19 September 2025

Becoming the Universe: Process Instantiation as the Root of Cosmic Identity

Becoming the Universe: Process Instantiation as the Root of Cosmic Identity

When we abandon the notion of the universe as a fixed container of stuff and embrace it instead as the ongoing instantiation of meaning from potential, everything changes. The universe is no longer a thing with properties—it is a process with participants. Its identity, if it has one, is not located in what it is, but in how it unfolds. And that unfolding is never complete without observers.

From the perspective of relational process theory, to be is to instantiate. Nothing exists in isolation, only in relation. Space and time are not empty scaffolds but dimensions of relation between events—between instances of becoming. And those events are not passive.
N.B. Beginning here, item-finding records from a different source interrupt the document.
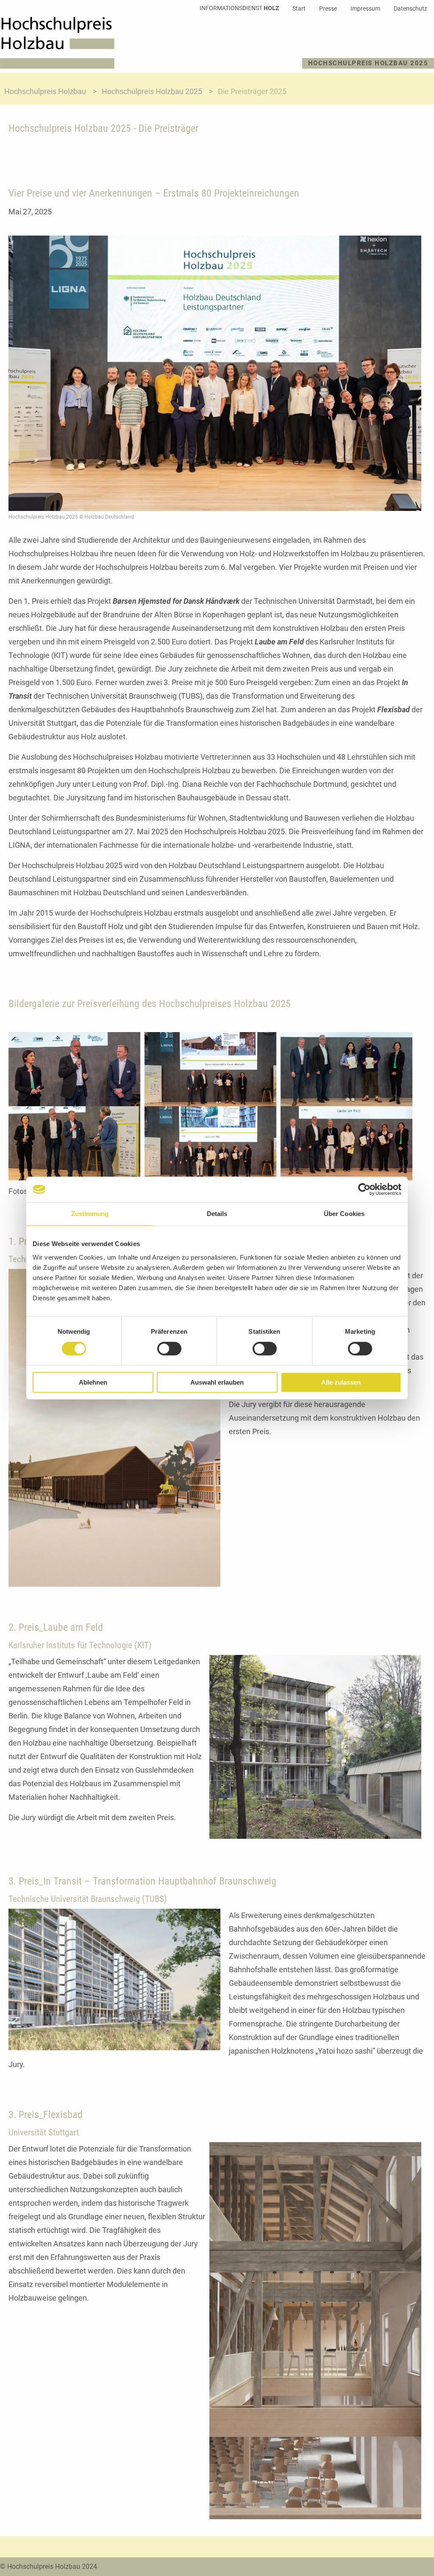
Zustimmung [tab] (90, 1213)
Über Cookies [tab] (344, 1213)
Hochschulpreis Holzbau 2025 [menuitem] (368, 63)
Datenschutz (410, 8)
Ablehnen (93, 1382)
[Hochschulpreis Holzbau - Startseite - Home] (57, 43)
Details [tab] (217, 1213)
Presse (328, 8)
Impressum (365, 8)
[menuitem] (239, 8)
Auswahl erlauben (217, 1382)
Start (299, 8)
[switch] (169, 1348)
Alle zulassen (341, 1382)
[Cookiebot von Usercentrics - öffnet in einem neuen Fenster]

They are, in a very real sense, acts of interpretation: the universe experiencing itself through the observation and construal of potential.

If this sounds mystical, it need not be. It is simply a shift in the direction of explanation. Rather than beginning with pre-existing entities (particles, fields, laws) and asking how they combine to generate observers, we start with the act of observation—the instantiation of a meaning instance—and ask what universe is required for that act to occur.

From this angle, the observer is not in the universe; the universe is in the act of observation.

This reframing does away with the illusion of objectivity as a perspective independent of participation. It replaces the question “What is the universe made of?” with “What are the conditions under which meaning is instantiated as this universe, here and now?”


A Universe in the Gerund Form

The relational universe is a gerund: not universe, but universing. It is a verb in motion, a network of potentialities becoming actual through innumerable acts of construal. In this view, matter and energy are not primitives—they are regularities in the kinds of process instantiations that are possible under particular constraints.

The laws of physics are not eternal edicts; they are emergent patterns in the relational dynamics of process. The more stable and general the pattern, the more it constrains future instantiations. But they are not the source—they are the sediment.

And at the centre of this unfolding? Not a central mind or deity, but the radical particularity of observation: each observer, each moment, each act of meaning that collapses potential into instance, giving the universe form, duration, and direction.


Participatory Cosmogenesis

What, then, is the identity of the universe? It is not what it contains, but what it performs. Its identity lies not in mass or volume, but in the structure of relations through which meaning becomes actual. And those relations include, unavoidably, the observer.

Each observer—each meaning-maker—is not a latecomer to the cosmos. They are the cosmos, in microcosmic form, instantiating potential in ways that add to the structure of what is possible. They are not separate from the fabric of reality; they are fibres in the weave.

This makes cosmogenesis a participatory act. Not something that happened once, but something happening now: with every act of attention, with every construal of meaning from experience, the universe is brought into a sharper, deeper actuality.

The universe is not something we look at. It is something we do.


Closing Reflection

Perhaps we are not here in the universe at all. Perhaps we are here as the universe—its self-knowing edge, its interpretive flame, its ceaseless becoming. Not its product, but its performance.

And perhaps this is what the cosmos has always been doing: not expanding into space, but unfolding into meaning.